Task:
Skipping all pictures, please restate word for word the lines from the one that contains "Viewport: 524px width, 303px height." through the last line of the entries.

Extracted entries Block Start

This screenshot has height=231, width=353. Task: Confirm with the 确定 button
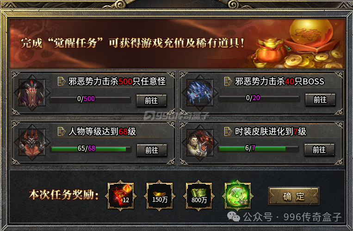coord(294,196)

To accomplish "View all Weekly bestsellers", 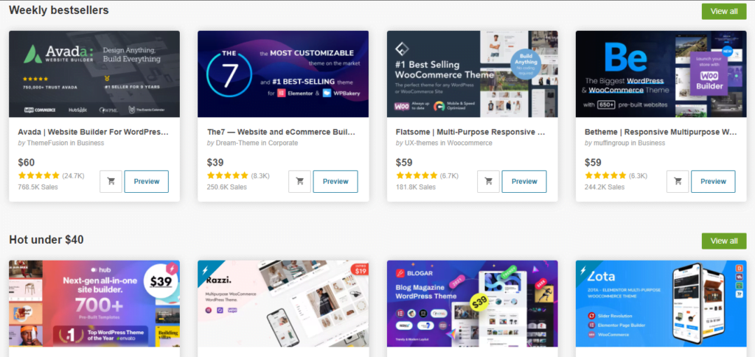I will tap(724, 12).
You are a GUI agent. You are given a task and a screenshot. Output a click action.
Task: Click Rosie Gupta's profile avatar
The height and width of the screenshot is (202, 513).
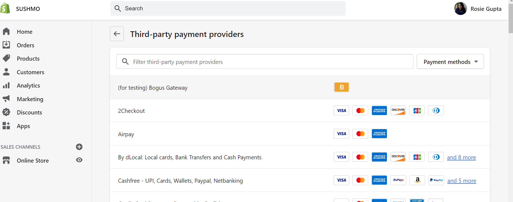pyautogui.click(x=460, y=8)
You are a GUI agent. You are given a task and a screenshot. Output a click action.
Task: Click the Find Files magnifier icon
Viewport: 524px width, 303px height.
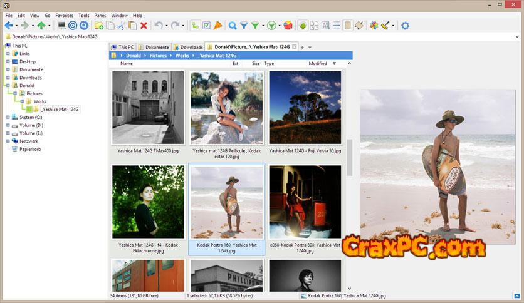point(233,26)
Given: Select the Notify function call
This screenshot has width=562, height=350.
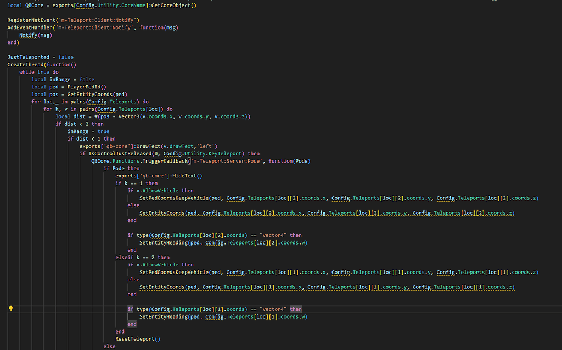Looking at the screenshot, I should pyautogui.click(x=28, y=35).
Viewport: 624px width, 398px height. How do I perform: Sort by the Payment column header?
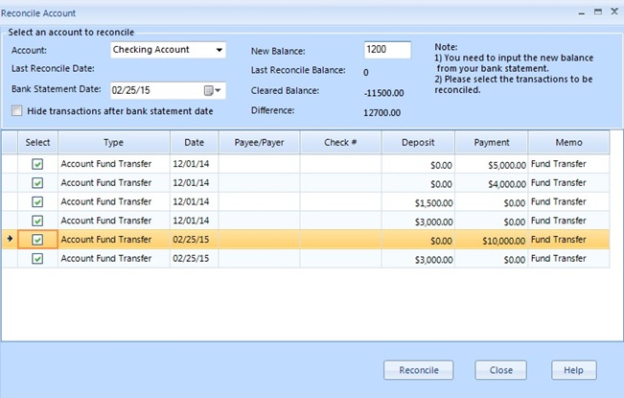point(492,143)
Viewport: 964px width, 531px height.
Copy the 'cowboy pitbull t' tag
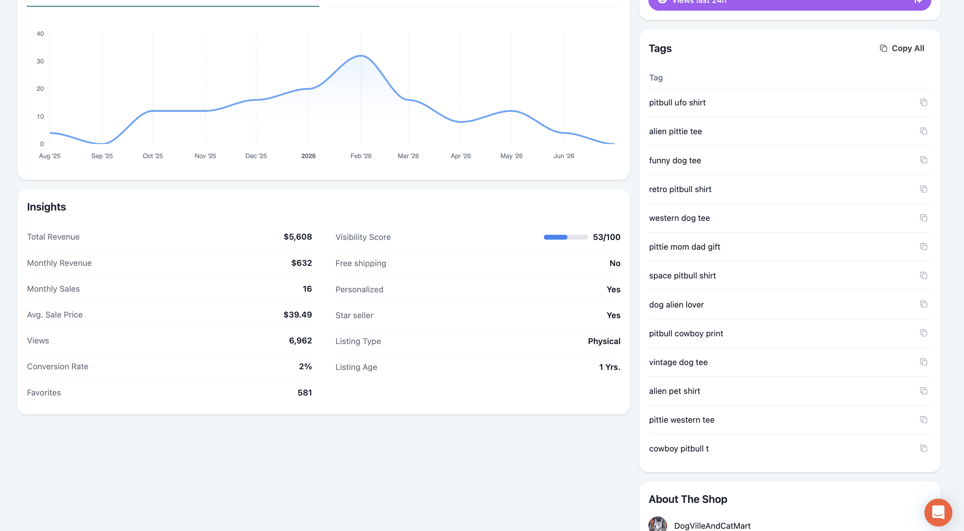[x=923, y=448]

Extracted entries Block End

Answer section:
Viewport: 524px width, 303px height.
point(233,26)
Given: Select the Notify function call
This screenshot has width=562, height=350.
Looking at the screenshot, I should pyautogui.click(x=28, y=35).
Viewport: 624px width, 398px height. How do I perform: Sort by the Payment column header?
point(492,143)
Viewport: 964px width, 531px height.
Copy the 'cowboy pitbull t' tag
[x=923, y=448]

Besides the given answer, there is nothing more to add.